Text to read:

------------

Emerging growth company ☒
If an emerging growth company, indicate by check
mark if the registrant has elected not to use the extended transition period for complying with any new or revised financial accounting
standards provided pursuant to Section 13(a) of the Exchange Act.
| Item 3.02. | Unregistered Sales of Equity Securities |
On March 2, 2026, Klotho Neurosciences, Inc. (the “Company”) closed and completed the private placement (the “Financing”)
contemplated by that certain Securities Purchase Agreement, dated February 19, 2026, by and among the Company and the purchasers named
therein (the “Purchasers”). A copy of the Securities Purchase Agreement is included as Exhibit 10.1 to the Company’s
Form 8-K filed on February 24, 2026.
At the closing of the Offering, the Company issued to the Purchasers
an aggregate of 34,551,939 shares of the Company’s common stock and warrants to purchase up to an aggregate of 34,551,939 shares
of Common Stock (the “Warrants”).The sale of the securities resulted in aggregate gross proceeds to the Company of approximately
$7,750,000.

------------

Element and text location data
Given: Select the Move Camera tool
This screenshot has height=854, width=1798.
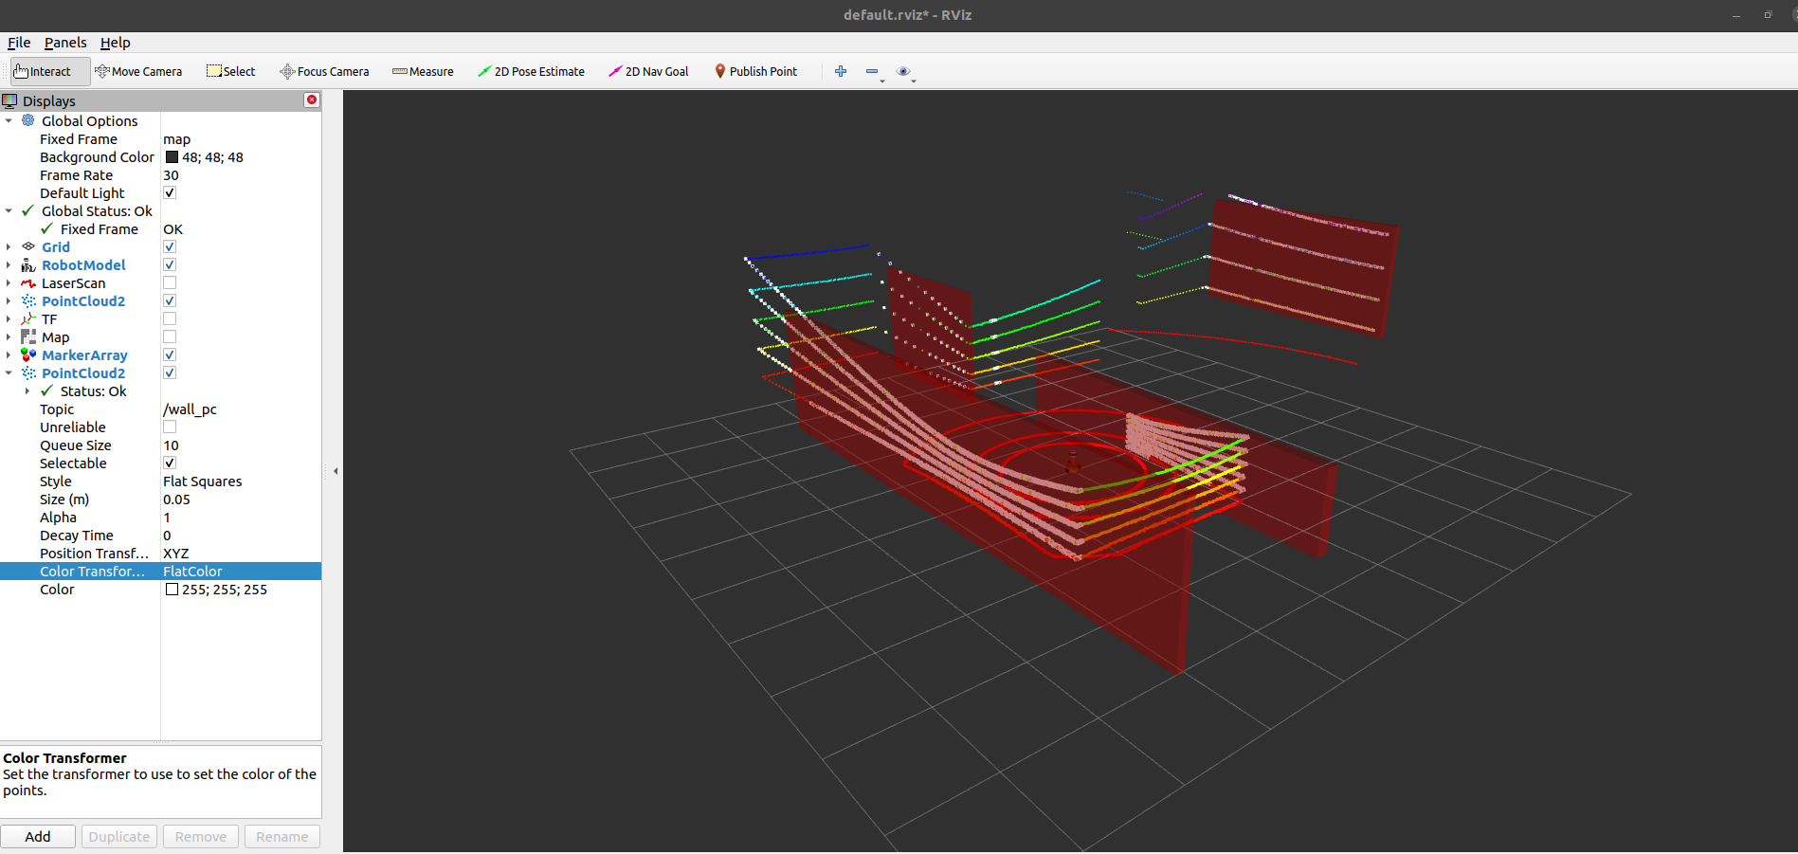Looking at the screenshot, I should pos(138,71).
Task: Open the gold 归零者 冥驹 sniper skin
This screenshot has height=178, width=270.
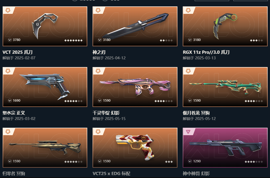Action: (45, 148)

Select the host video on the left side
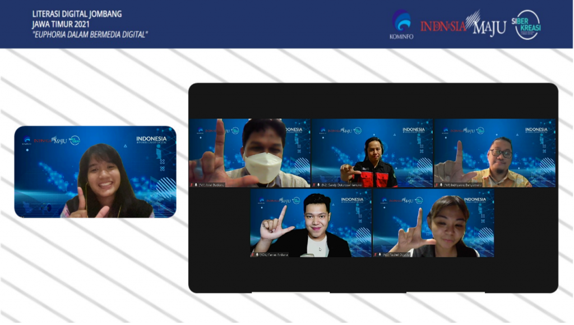pyautogui.click(x=95, y=172)
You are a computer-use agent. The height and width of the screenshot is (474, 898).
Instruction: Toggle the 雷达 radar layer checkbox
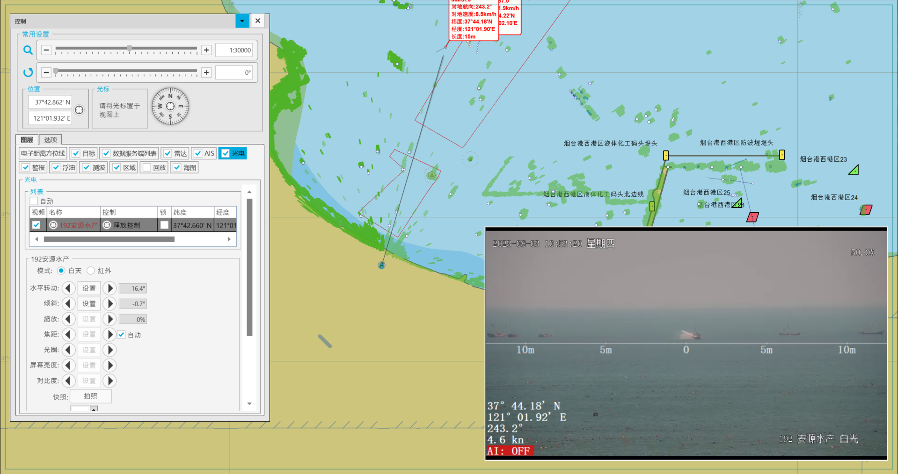coord(168,153)
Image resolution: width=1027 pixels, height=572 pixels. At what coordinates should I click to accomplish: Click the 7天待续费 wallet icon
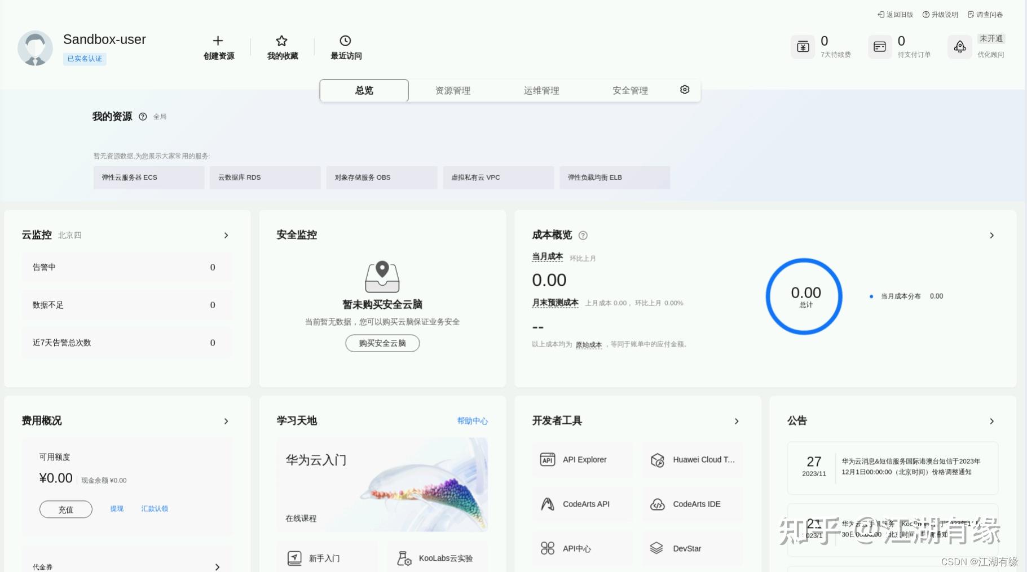[803, 46]
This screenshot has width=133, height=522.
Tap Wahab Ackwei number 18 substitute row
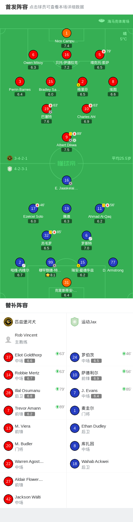(100, 464)
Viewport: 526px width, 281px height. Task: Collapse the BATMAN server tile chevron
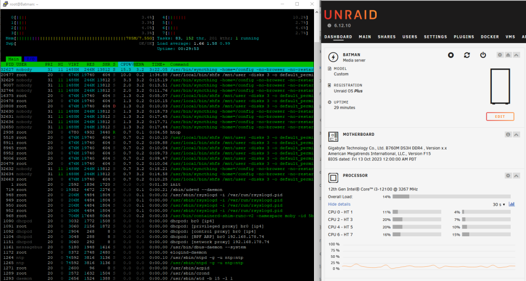[517, 55]
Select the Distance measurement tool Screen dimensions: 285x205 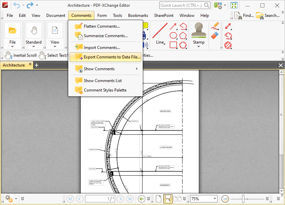coord(228,26)
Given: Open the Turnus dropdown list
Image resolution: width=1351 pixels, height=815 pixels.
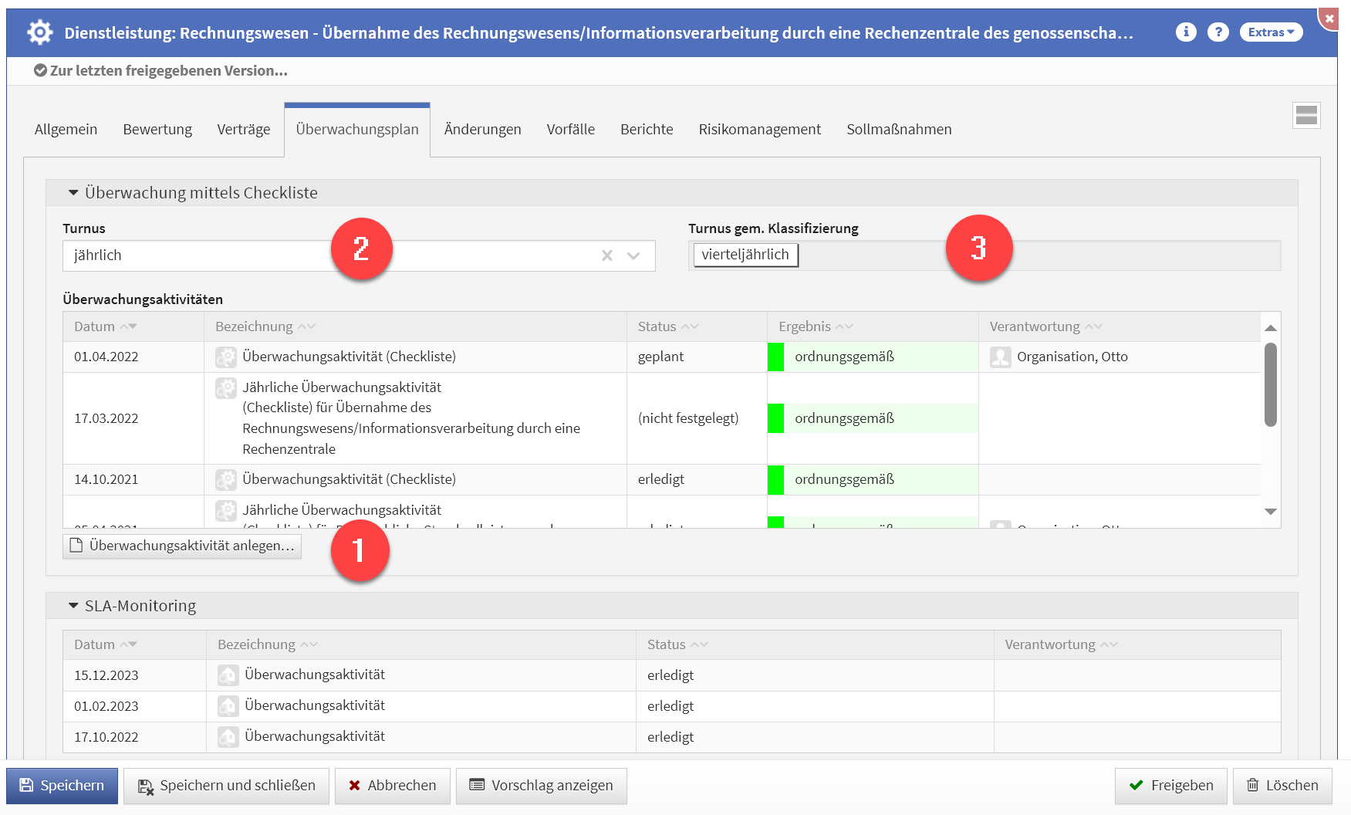Looking at the screenshot, I should pyautogui.click(x=633, y=255).
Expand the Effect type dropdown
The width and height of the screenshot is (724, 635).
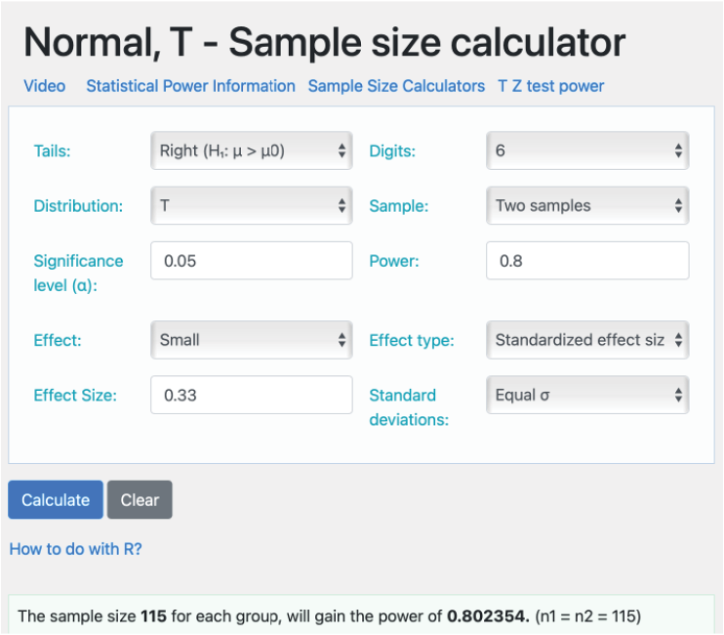coord(586,340)
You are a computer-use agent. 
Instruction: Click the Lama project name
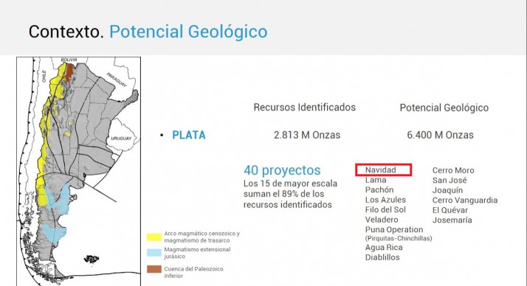pyautogui.click(x=376, y=180)
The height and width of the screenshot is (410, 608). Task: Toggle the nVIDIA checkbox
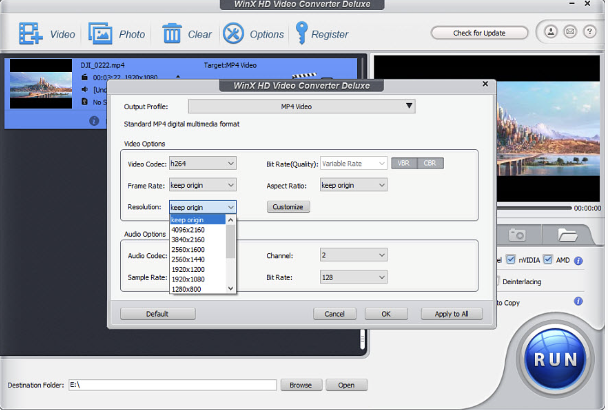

------------

Directive 1: In the filing excerpt, what approximate gross proceeds did the Company receive from the sale of the securities?
Directive 2: Carry on the filing excerpt from its last sentence.

Exercise response 1: Approximately $7,750,000.

Exercise response 2:
A description of the Warrant is included in the Company’s Form
8-K filed on February 24, 2026 and a copy of the Form of Warrant is attached as Exhibit 4.1 thereto.
The issuance of the securities described above was made in reliance
upon the exemption from registration provided by Section 4(a)(2) of the Securities Act of 1933, as amended (the “Securities Act”),
and/or Rule 506 of Regulation D promulgated thereunder. The Purchasers represented that they are “accredited investors” as
defined in Rule 501(a) of Regulation D and that the securities were acquired for investment and not with a view to distribution. The securities
were offered without general solicitation or advertising.
SIGNATURES
Pursuant to the requirements
of the Securities Exchange Act of 1934, the Registrant has duly caused this report to be signed on its behalf by the undersigned hereunto
duly authorized.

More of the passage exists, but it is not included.